The head of Shopify Inc. has declared that “office centricity is over” as the company moves to a permanent remote-work model for most employees, with no intention of reopening offices this year.

“As of today, Shopify is a digital by default company,” said Tobi Lutke, chief executive of the Ottawa-based e-commerce giant Thursday on Twitter.

Shopify offices will remain closed until 2021, and then reopen with a significant shift in purpose as the company looks to make the remote work as normal as working in the reimagined office space.

“COVID is challenging us all to work together in new ways. We choose to jump in the driver's seat, instead of being passengers to the changes ahead. We cannot go back to the way things were. This isn't a choice; this is the future,” said Lutke.

In a sign of growing momentum of the trend, Facebook also announced plans for a more remote-based workforce Thursday, following on previous announcements by Twitter, Open Text and others to shift more work out of the office.

Facebook CEO Mark Zuckerberg said in a video presentation Thursday that the company could have half of its workforce working remotely within five or 10 years.

“This is fundamentally about changing our culture, and the way that we all are going to work long-term.”

Both Facebook and Shopify cited the potential to widen their recruitment outside of the urban hubs that tech companies have gravitated towards as a key benefit of the shift.

“We now have the opportunity to be joined by a whole lot of incredible individuals from around the world,” said Lutke.

But while the potential for remote work opens new possibilities for tech companies, many employees still want to work at the office.

Zuckerberg said that results from an internal survey showed that more than half of workers were eager to get back to the office, while about 20 per cent were somewhat interested in remote work and another 20 per cent were very interested.

An online survey covering a range of industries by architecture and design firm Gensler found that only about 12 per cent of the 2,300 workers surveyed would want to work from home full-time, while 44 per cent said they'd like the flexibility to do both and a similar number said they'd like to get back to the office or don't know. According to the polling industry's generally accepted standards, online surveys cannot be assigned a margin of error because they do not randomly sample the population.

Many workers say the office is important for the community and collaborative aspects, said Annie Bergeron, a design director at Gensler.

“The reasons why people love coming into the office, and the reasons why they're telling us they really want to come back to work, is for the socialization and the connecting, which is really about company culture,” she said.

“They want that impromptu face-to-face, that immediacy of communication, instead of having to rely on booking everything via Zoom or whatever.”

With office redevelopment plans still in the early days, analysts say it's not clear what kind of impact the shift will have on office demand, which the tech sector has been a big driver of in recent years.

CBRE Canada vice-chairman Paul Morassutti said in a recent presentation that the need for increased distancing may balance out the increased demand for remote work.

“I would suspect that once we are on the other side of a recovery and in the fullness of time, the overall impact might be neutral.
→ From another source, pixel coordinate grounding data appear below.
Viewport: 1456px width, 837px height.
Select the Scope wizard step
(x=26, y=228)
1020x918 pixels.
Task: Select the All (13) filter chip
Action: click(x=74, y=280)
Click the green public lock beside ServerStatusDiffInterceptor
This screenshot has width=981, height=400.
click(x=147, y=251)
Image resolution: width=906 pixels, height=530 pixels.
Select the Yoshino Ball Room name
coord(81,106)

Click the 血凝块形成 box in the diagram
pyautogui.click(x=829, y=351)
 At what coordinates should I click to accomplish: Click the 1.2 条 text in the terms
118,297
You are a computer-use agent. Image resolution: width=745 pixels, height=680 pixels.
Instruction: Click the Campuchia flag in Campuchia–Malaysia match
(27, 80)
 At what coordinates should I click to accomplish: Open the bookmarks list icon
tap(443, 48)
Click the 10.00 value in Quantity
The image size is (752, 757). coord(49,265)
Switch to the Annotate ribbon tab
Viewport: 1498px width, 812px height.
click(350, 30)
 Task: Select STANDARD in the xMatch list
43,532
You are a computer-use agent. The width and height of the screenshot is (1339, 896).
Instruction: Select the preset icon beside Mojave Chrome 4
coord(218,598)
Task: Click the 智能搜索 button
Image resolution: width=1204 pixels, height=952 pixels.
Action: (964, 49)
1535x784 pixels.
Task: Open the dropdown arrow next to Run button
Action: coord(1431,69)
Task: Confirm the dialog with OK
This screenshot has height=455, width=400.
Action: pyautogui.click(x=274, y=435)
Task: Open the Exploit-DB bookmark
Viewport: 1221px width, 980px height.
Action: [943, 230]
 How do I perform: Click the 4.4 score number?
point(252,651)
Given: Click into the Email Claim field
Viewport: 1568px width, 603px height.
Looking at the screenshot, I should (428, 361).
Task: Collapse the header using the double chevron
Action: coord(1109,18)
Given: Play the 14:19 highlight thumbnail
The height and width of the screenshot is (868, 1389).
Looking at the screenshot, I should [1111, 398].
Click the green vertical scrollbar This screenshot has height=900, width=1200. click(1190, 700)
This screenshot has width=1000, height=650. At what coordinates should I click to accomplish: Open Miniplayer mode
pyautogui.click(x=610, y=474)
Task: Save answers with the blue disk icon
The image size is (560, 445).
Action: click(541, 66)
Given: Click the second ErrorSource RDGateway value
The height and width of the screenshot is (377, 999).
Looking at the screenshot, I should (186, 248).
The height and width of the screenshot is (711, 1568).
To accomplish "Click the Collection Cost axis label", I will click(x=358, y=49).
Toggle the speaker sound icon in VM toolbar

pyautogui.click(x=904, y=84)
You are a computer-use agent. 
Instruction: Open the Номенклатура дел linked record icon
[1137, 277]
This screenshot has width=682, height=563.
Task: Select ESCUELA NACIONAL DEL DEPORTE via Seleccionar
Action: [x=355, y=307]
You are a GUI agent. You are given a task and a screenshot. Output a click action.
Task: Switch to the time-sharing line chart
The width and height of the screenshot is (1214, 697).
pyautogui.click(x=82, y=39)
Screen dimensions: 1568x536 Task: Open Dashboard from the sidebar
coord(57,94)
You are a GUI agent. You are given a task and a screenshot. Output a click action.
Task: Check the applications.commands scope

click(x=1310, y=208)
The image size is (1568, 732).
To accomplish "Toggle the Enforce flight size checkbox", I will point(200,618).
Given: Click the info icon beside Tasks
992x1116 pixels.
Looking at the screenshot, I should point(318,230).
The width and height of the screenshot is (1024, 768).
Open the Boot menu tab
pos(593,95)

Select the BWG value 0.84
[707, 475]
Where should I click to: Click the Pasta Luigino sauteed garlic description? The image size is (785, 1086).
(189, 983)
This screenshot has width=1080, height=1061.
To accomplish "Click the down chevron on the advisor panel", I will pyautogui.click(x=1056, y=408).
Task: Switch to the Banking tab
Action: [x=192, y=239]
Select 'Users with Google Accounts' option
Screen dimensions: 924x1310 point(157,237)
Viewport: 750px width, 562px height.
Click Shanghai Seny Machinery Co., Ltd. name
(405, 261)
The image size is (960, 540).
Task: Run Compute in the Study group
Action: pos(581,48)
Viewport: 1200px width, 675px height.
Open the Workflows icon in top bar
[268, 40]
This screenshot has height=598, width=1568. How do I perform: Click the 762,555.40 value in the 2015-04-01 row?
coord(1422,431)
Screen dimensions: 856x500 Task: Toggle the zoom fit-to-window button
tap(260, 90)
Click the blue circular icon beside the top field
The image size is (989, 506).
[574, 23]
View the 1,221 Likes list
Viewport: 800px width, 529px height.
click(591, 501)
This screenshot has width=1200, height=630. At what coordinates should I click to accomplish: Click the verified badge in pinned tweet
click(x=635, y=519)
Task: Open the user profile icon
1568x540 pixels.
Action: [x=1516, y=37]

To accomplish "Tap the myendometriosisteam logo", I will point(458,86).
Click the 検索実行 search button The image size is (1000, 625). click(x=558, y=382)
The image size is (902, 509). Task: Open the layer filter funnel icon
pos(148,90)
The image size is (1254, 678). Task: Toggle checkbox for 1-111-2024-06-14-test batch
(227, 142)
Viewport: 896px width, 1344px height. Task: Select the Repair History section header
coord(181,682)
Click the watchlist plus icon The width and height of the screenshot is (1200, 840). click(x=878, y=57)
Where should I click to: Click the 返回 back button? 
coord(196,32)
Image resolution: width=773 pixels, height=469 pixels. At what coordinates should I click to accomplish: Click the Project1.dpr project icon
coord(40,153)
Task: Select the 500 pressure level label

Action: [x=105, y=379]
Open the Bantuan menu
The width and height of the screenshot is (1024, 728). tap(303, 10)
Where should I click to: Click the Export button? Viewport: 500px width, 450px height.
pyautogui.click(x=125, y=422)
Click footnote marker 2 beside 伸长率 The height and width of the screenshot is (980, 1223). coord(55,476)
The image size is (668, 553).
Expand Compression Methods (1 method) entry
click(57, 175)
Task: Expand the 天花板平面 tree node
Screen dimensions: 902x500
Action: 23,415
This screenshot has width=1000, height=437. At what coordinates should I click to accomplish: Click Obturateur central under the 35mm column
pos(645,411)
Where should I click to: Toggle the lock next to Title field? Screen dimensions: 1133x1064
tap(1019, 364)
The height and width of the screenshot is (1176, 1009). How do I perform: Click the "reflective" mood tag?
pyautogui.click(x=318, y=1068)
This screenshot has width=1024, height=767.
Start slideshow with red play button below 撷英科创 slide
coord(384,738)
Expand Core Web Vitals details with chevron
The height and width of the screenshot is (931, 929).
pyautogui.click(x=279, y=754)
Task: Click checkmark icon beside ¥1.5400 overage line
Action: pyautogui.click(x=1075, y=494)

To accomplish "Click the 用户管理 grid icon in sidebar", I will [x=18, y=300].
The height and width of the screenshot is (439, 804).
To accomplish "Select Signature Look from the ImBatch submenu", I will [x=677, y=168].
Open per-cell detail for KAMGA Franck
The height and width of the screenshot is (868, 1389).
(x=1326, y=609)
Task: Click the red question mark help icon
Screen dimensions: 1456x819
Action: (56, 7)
But again, it is just too early to make a definitive call.”

Shopify had been especially busy with office expansion before the pandemic hit, including opening a new office in Toronto at the King and Portland Centre, steps away from the company's first office in Canada's largest city.

It also had announced that it would lease about 23,597 square metres (253,995 square feet) of space at The Well complex in Toronto to be built at Front Street and Spadina Avenue, and in January, the company said it would open its first permanent office in downtown Vancouver at the Four Bentall Centre by late 2020.

The company, with more than 5,000 employees, said that while it had much still to figure out, it was committed to keeping its recruitment hubs open in Toronto, Ottawa, Waterloo, Montreal and its soon-to-open Vancouver office as well as other global locations, but it didn't say how the move would affect the footprint of those offices.